Figure 1

Methods overview. A bipartite graph representation of a metabolic network connects enzymes (squares) to metabolites (circles). (A) The number of metabolites shared by two enzymes can be used to rank the functional association of the pair. This raw count can be corrected to account for enzyme degree, using a hypergeometric distribution under a null hypothesis. (B) Hub metabolites, such as M1, can be down- weighted when assessing shared neighbours. One approach is to remove these high-degree metabolites from the network. An alternative threshold-free approach is to incorporate the metabolite degree distribution, as carried out here with a Poisson distribution. (C) One failing of shared neighbour scores is that they are inherently local, providing information only about enzymes that share at least one metabolite.
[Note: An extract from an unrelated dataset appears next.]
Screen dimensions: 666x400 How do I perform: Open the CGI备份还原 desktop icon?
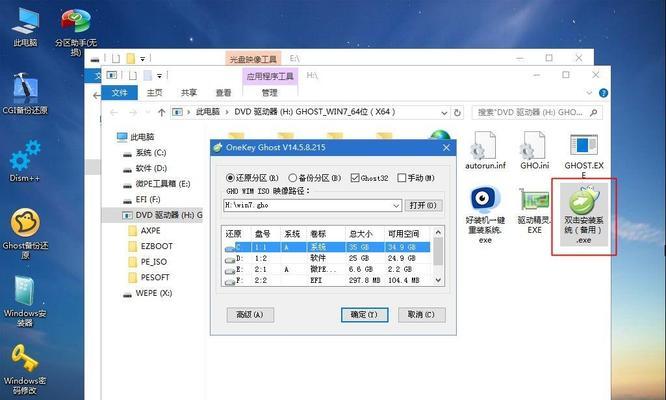point(24,92)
Global methods provide information about all enzyme pairs, no matter how far separated. An improved approach to shortest path between two enzymes is to count paths of all length, with decreasing weight given to longer paths. This method is termed a graph diffusion kernel, with a single parameter used to determine the discount rate for longer paths. (D) Edges in metabolic networks correspond to metabolic fluxes, which have directions and are constrained by maximum capacities and reaction stoichiometry. Functionally related enzymes may have correlated fluxes. The flux correlations can be calculated by repeated sampling, which is computationally intensive but provides a more realistic model for the metabolic network than simpler topological models.